Not all of our most treasured moments happen at the dinner table, sometimes a ball and a glove is the answer.

The author with her (pregnant) mom and dad in 1984. (Photo courtesy of Stefanie Gans)

My mom is so proud of me.

She often jokes, saying things like, “Where did we get you?” and “You’re speaking another language.”

This would be in response to taking my 3-year-old out to sashimi on a Wednesday night.

My mom is what we’d call an anti-foodie. Not someone who is such a gourmand they hate the plebeian term “foodie,” but someone so uninterested in food she can’t fathom why my dad and I can see each other for a full weekend and discuss nothing but the best way to season and fry chickpeas. (He thinks it’s turmeric, smoked paprika, garlic salt, kosher salt, black pepper and a combination of olive oil, coconut oil and avocado oil in a cast-iron pan.)

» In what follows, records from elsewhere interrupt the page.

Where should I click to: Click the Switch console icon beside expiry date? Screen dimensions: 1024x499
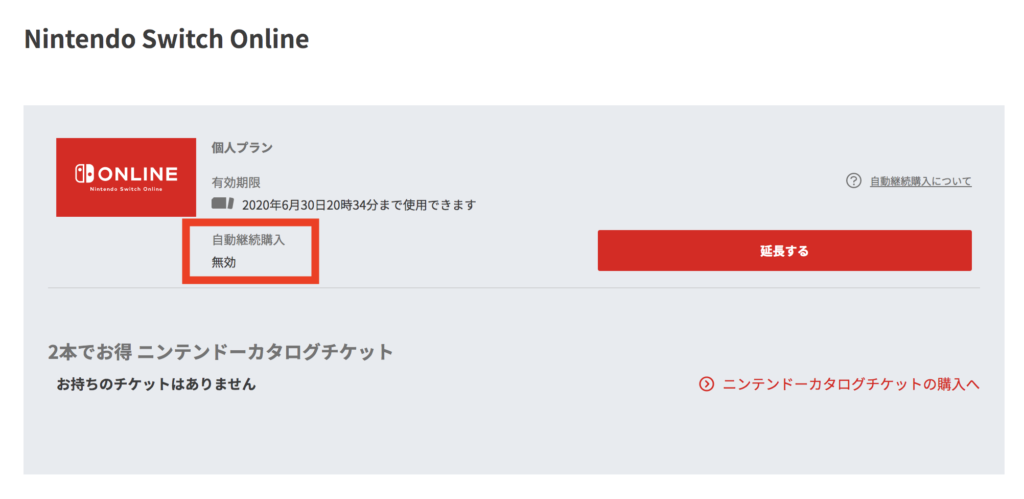click(x=223, y=204)
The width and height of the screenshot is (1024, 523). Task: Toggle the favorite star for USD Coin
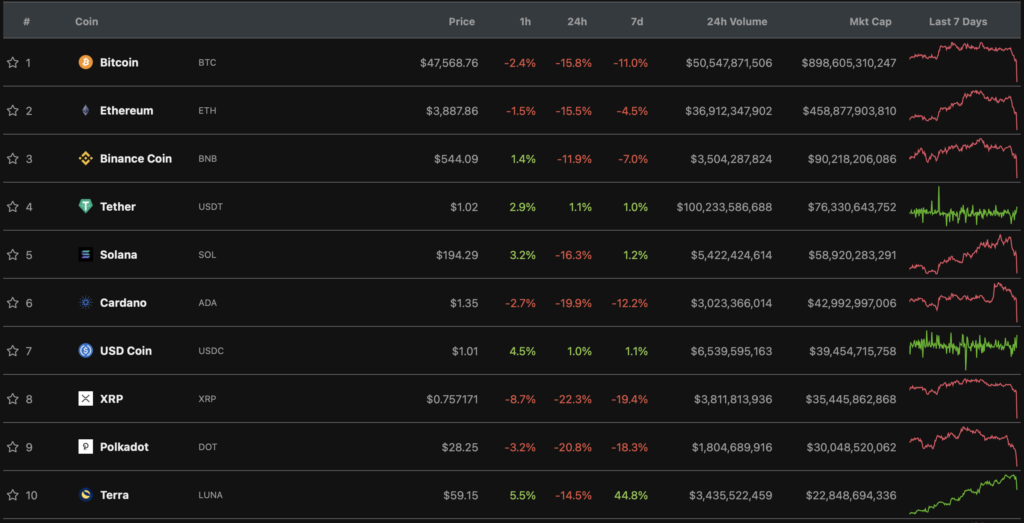13,351
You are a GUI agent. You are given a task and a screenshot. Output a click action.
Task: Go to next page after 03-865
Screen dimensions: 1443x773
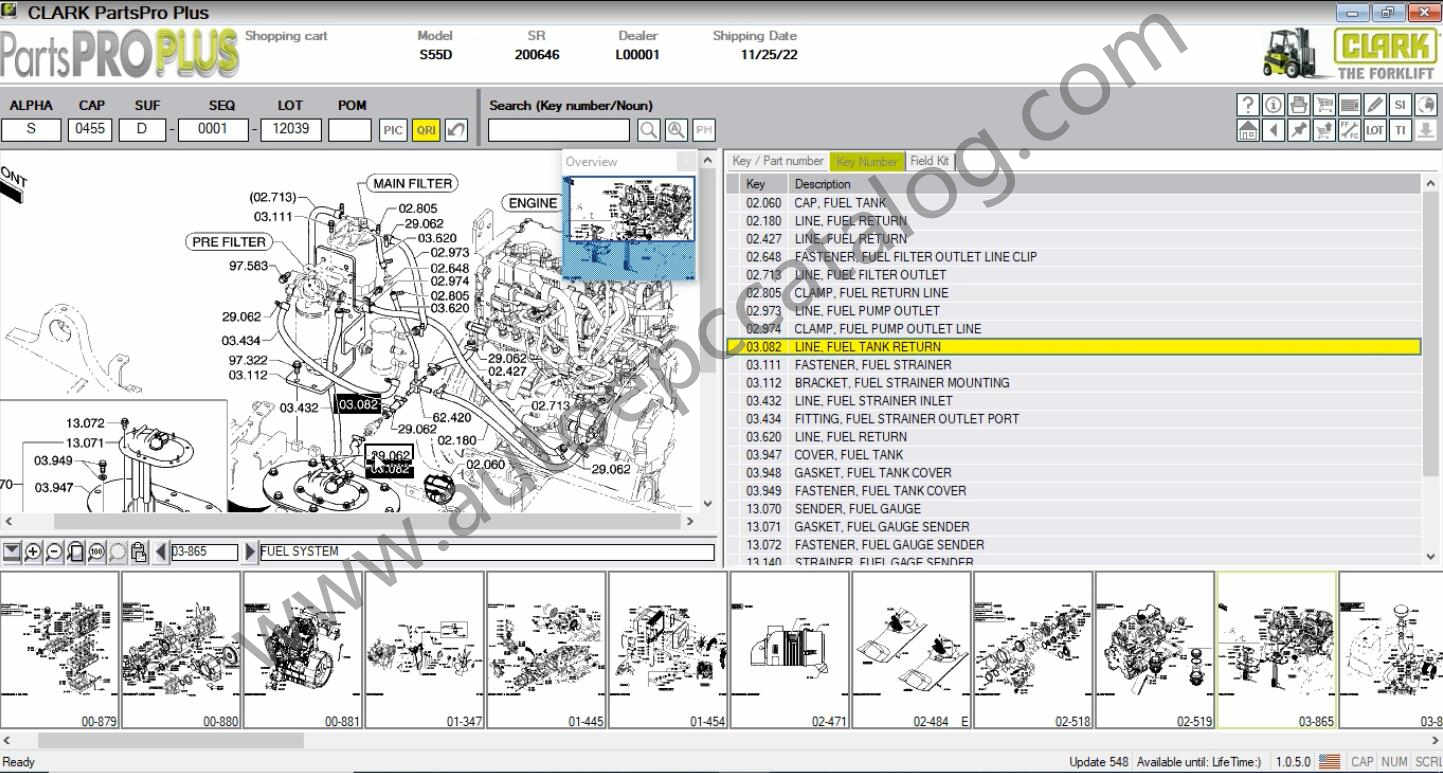(250, 552)
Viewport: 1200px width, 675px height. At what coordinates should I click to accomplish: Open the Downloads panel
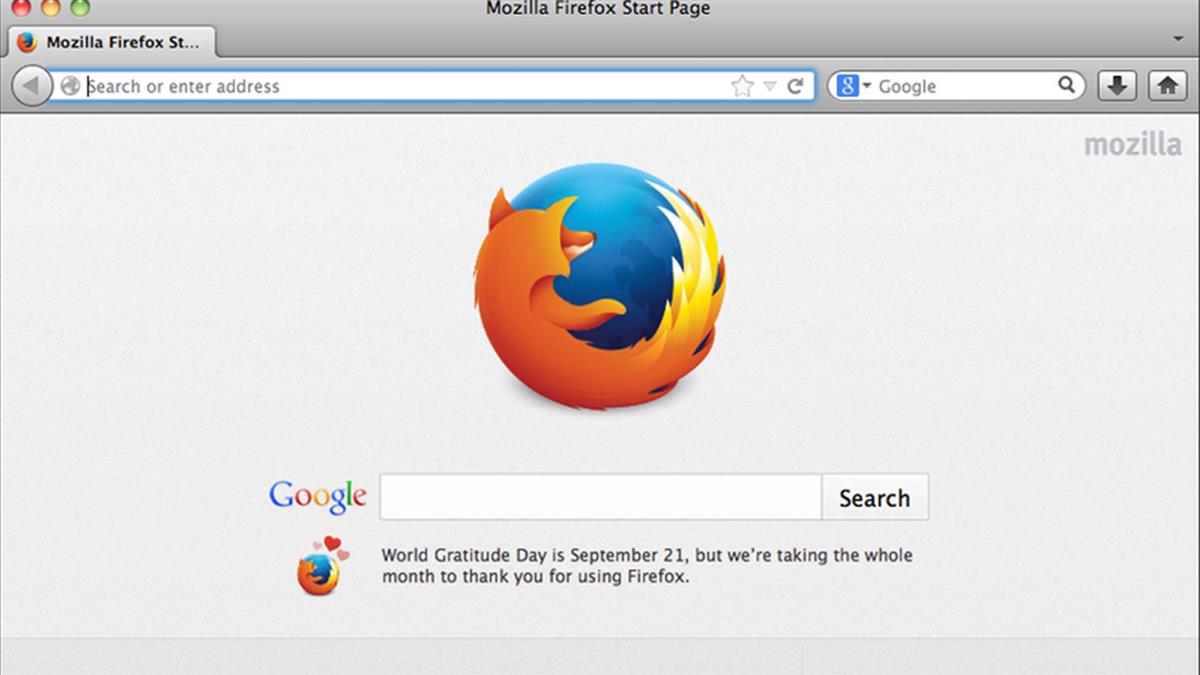pyautogui.click(x=1117, y=86)
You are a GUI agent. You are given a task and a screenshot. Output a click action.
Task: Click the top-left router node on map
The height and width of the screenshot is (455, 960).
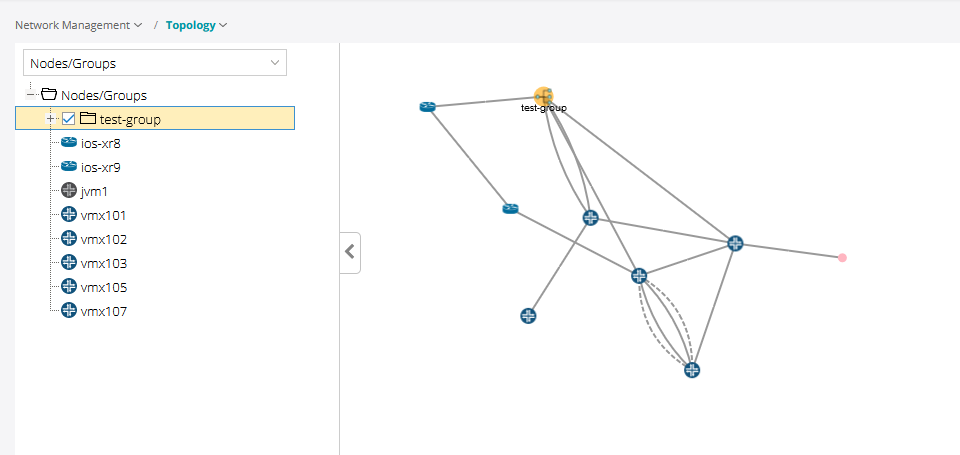coord(428,106)
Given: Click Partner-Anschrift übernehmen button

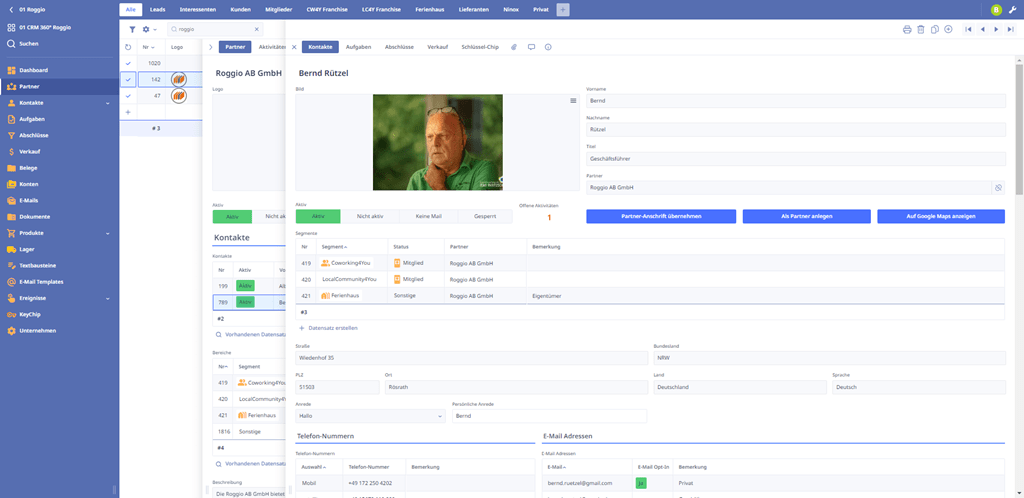Looking at the screenshot, I should (x=661, y=216).
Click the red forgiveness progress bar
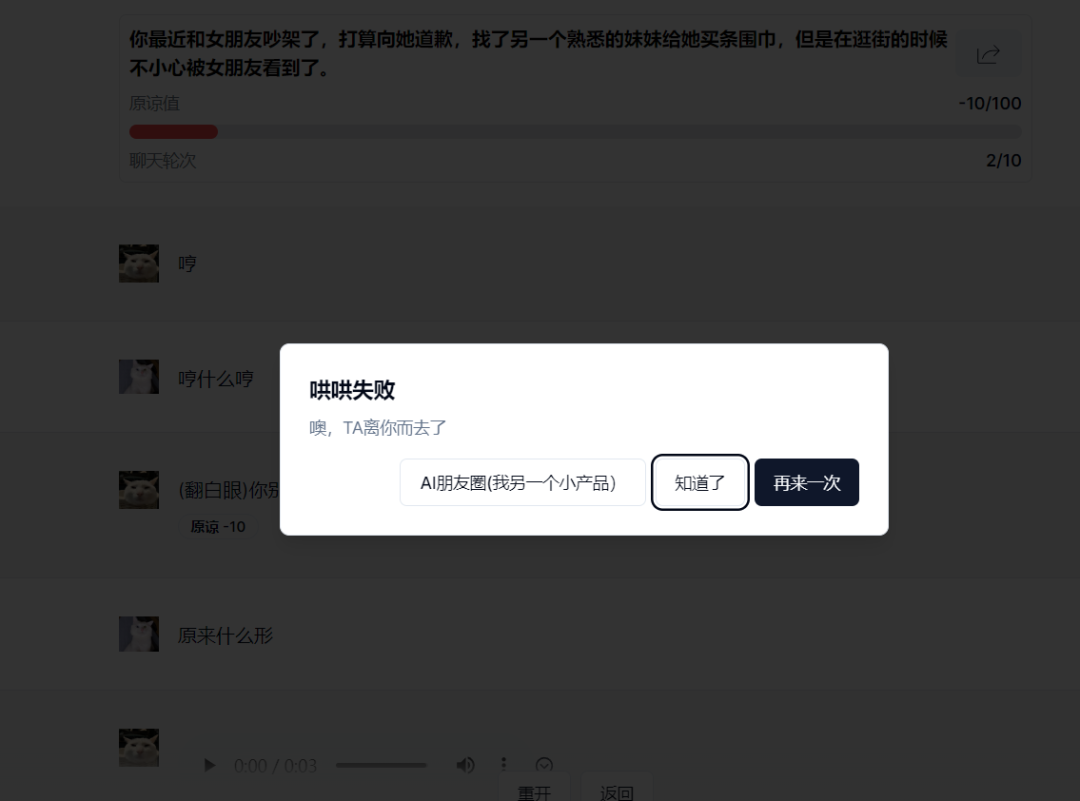Image resolution: width=1080 pixels, height=801 pixels. click(x=173, y=132)
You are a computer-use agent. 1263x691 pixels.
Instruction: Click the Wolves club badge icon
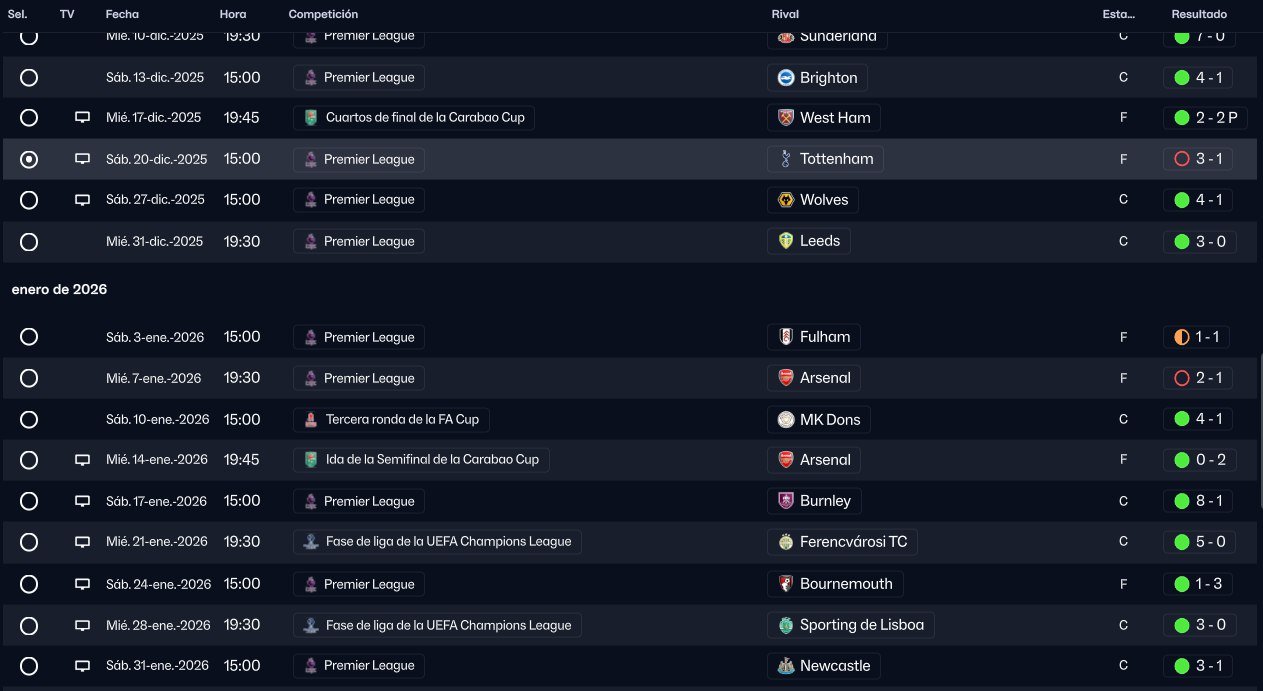(786, 200)
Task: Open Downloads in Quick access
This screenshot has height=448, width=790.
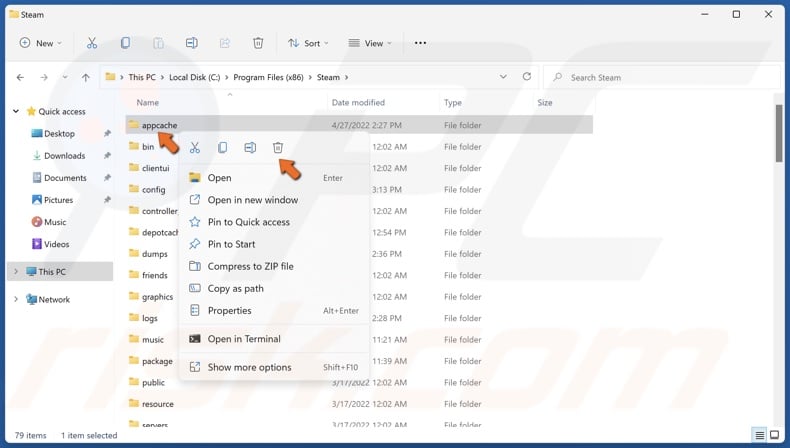Action: (64, 156)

My mom and dad raised me and my brother and sister in the 1980s and ’90s, decades before food became the cultural currency. We lived in a household built with Aunt Jemima pancakes, Pop-Tarts and Pringles.

While I’ve gone on to base my entire existence around what goes into my mouth, getting paid to eat food, write about food, think about food, basically live a life centered around food, my mom is happy to never think about her next meal. 

We share our lives in ways that have nothing to do with outrageous croissants and jiggly Japanese cheesecake. Though we both find joy in soft pretzels and coffee ice cream.

As a nursery school teacher with a physical education degree, my mom is a natural with children, ready to use her hands as a whistle and jump-start a game filled with running, jumping and laughing.

This spring, at the first birthday party of my friends’ daughter, the older kids started to get a little antsy, and instinctively I made up a game of yoga poses, bending the kids into a Twister-like existence that had them in hysterics.

And I thought, a most unoriginal thought, one that flashes inside the mind of daughters going back millennia: Am I turning into my mother?

My mom, a lifelong jock who still plays on softball and volleyball teams, who would be happy to eat turkey on rye toast every day of her life, did in fact infiltrate my inner core—a subpar childhood soccer player who lives for tracking down the latest international food trends—in ways I’m still discovering.

Where my mom took us to Phillies games, I take my daughters out to eat, plying them with dals, pho and seaweed salad. I don’t know what will happen once they can order for themselves and gain autonomy on where they choose to dine. I’m sure the backlash of a chicken nugget-only life is headed to our table. But I know I’ve given them a base, a head start on being a well-rounded eater.

The lessons are larger than how to tear a piece of injera to pick up tibs. It’s about sitting down and enjoying company around the table, learning about a world larger than home and school, being a decent human in a public place.

By throwing us ground balls in the front yard, quarterbacking games of football in the street and encouraging us to play as many sports as possible, my mom gave us a basis for self-assurance, to learn to get along with teammates, to abide by rules, to lose without throwing a fit.

My mom didn’t teach me the difference between regional ramen broths, but she gave me the confidence to find out for myself. And that’s all you can really ask.

Happy Mother’s Day. Let’s go get some ice cream.